With heatwaves, droughts, and other extreme weather events becoming more frequent and wildfires wreaking havoc across the globe, the consequences of climate change are becoming more and more visible. And while the calls for more sustainable solutions to many aspects of our everyday lives are growing louder, large established companies often struggle to make bold, radical changes, paving the way for startups to innovate and re-think the way things are done in a given industry. Tesla is possibly the best example of a fast-moving upstart beating industry heavyweights at a game it shouldn’t be winning, considering the goliaths it is up against.

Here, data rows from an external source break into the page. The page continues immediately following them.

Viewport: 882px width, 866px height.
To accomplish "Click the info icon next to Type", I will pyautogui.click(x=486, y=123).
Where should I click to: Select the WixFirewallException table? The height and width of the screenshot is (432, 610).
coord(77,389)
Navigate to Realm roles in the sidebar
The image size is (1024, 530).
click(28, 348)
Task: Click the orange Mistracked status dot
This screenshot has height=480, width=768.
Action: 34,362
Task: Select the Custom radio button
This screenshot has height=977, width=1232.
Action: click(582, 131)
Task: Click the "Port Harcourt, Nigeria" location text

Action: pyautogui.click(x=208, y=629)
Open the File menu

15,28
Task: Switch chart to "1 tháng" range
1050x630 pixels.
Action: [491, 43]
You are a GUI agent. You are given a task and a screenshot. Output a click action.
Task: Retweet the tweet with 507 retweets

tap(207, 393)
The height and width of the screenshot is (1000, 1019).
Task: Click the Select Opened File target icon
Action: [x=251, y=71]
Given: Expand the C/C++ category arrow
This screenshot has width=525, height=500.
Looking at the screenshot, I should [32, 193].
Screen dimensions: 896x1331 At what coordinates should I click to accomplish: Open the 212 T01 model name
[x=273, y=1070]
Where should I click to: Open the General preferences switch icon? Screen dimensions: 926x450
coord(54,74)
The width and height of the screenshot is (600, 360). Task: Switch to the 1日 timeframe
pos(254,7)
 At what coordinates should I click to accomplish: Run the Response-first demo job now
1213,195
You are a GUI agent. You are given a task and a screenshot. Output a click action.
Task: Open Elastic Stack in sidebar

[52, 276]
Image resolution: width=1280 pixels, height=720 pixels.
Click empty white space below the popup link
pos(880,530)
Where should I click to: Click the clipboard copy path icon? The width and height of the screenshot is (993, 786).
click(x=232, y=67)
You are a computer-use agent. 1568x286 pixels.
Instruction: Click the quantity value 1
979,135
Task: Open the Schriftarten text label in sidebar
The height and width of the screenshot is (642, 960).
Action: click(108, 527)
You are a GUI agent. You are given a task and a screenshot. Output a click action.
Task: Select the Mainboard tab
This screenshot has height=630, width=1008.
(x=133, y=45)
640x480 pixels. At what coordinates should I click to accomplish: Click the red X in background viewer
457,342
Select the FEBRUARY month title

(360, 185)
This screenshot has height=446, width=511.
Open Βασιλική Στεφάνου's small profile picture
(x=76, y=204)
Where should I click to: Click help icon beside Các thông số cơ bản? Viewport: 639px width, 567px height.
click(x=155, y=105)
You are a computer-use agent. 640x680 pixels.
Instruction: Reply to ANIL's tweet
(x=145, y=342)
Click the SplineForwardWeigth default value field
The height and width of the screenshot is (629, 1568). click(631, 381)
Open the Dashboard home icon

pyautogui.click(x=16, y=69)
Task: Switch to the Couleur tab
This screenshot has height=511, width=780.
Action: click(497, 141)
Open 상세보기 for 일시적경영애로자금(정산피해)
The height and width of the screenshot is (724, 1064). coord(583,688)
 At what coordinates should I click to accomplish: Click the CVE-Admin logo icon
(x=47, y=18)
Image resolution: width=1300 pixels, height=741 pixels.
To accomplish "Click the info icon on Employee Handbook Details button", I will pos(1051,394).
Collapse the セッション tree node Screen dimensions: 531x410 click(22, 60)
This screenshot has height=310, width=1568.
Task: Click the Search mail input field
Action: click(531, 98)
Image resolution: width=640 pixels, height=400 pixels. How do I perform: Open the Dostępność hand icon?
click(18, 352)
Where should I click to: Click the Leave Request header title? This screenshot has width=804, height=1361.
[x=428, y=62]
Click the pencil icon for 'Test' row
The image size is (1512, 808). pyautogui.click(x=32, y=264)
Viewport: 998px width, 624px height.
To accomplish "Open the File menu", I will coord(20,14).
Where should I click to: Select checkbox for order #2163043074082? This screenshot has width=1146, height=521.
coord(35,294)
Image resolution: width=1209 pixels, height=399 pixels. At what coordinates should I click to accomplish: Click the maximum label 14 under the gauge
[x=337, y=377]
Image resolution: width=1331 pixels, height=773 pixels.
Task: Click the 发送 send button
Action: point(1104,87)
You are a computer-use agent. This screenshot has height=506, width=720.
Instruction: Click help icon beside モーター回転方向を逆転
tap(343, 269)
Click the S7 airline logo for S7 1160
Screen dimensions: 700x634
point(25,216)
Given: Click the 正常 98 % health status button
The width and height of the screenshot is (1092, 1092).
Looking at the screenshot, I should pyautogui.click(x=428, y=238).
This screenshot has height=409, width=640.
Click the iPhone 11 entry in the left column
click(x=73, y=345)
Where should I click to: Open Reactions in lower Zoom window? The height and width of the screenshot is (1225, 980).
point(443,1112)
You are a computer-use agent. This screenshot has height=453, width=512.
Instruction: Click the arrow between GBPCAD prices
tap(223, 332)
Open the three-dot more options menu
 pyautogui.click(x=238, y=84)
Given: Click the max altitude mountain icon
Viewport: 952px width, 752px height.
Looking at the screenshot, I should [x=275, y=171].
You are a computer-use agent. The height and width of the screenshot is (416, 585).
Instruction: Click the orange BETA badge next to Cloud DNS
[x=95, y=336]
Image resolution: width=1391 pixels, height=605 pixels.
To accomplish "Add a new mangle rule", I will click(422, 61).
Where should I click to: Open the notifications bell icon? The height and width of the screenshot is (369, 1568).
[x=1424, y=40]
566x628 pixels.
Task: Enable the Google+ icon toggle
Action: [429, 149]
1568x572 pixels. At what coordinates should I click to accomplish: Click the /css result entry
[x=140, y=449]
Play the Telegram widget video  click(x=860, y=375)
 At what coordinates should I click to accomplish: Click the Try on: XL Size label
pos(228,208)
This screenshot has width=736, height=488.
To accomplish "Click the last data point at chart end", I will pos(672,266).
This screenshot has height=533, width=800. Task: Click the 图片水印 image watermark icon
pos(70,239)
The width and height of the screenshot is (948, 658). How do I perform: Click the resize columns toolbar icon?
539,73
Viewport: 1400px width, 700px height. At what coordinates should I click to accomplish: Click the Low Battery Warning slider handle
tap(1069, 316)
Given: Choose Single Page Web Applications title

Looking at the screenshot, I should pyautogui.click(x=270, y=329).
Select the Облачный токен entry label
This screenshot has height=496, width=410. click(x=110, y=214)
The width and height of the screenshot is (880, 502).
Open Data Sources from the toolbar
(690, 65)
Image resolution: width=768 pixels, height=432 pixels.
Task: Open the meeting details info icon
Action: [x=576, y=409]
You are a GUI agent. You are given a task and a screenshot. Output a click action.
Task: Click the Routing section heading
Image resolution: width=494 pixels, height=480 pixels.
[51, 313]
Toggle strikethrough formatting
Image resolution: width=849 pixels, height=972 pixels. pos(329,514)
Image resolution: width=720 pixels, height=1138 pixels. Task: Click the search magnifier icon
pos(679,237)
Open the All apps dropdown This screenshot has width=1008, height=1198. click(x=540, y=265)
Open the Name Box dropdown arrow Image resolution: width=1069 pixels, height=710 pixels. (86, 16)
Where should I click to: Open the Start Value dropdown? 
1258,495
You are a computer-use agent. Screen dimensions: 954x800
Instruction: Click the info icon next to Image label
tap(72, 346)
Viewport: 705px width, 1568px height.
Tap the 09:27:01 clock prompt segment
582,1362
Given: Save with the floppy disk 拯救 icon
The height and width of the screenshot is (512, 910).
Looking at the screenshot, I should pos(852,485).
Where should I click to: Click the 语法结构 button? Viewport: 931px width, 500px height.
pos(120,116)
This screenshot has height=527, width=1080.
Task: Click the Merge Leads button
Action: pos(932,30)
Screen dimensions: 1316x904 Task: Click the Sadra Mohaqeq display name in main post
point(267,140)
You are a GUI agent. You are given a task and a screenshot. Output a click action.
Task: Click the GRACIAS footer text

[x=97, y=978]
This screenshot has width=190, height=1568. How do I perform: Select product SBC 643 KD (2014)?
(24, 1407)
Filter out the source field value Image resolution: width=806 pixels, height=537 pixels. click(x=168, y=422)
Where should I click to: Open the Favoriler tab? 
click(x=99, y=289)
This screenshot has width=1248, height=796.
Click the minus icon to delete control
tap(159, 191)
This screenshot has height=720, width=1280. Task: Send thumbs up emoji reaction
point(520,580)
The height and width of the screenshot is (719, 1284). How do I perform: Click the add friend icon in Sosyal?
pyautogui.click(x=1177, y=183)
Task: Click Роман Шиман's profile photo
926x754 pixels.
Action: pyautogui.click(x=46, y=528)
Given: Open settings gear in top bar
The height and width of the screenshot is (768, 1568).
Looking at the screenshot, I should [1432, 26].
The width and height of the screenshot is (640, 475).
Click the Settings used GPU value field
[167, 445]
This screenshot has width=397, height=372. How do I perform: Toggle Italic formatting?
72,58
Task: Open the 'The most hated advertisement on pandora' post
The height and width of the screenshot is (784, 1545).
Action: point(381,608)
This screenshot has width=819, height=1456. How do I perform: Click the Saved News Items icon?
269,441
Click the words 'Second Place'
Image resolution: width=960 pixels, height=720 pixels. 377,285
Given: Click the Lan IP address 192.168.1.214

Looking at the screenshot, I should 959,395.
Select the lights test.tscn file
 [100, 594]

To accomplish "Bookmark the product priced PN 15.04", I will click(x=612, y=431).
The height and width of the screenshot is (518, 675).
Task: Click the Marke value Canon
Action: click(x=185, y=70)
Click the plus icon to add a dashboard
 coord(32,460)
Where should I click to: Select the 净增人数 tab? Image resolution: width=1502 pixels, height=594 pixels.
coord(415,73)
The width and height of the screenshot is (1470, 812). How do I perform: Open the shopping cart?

According to a recent report from PwC, venture capital investment in “climate tech” startups, including companies from a broad range of sectors tackling the challenge of decarbonizing the global economy, has risen sharply over the past decade. PwC finds that climate tech startups attracted more than $16 billion in VC funding last year, up from less than $500 million in 2013. In total, $59.5 billion of venture capital flowed into startups contributing to the reduction of global carbon emissions, be it in the mobility sector or elsewhere.
As the following chart shows, the San Francisco Bay Area is by far the largest climate tech hub, with companies based there attracting $11.7 billion in funding since 2013. With five cities in the top 10, China also plays a leading role in the climate tech startup scene, while Berlin and Bengaluru are the only non-U.S. or Chinese cities in the top 10.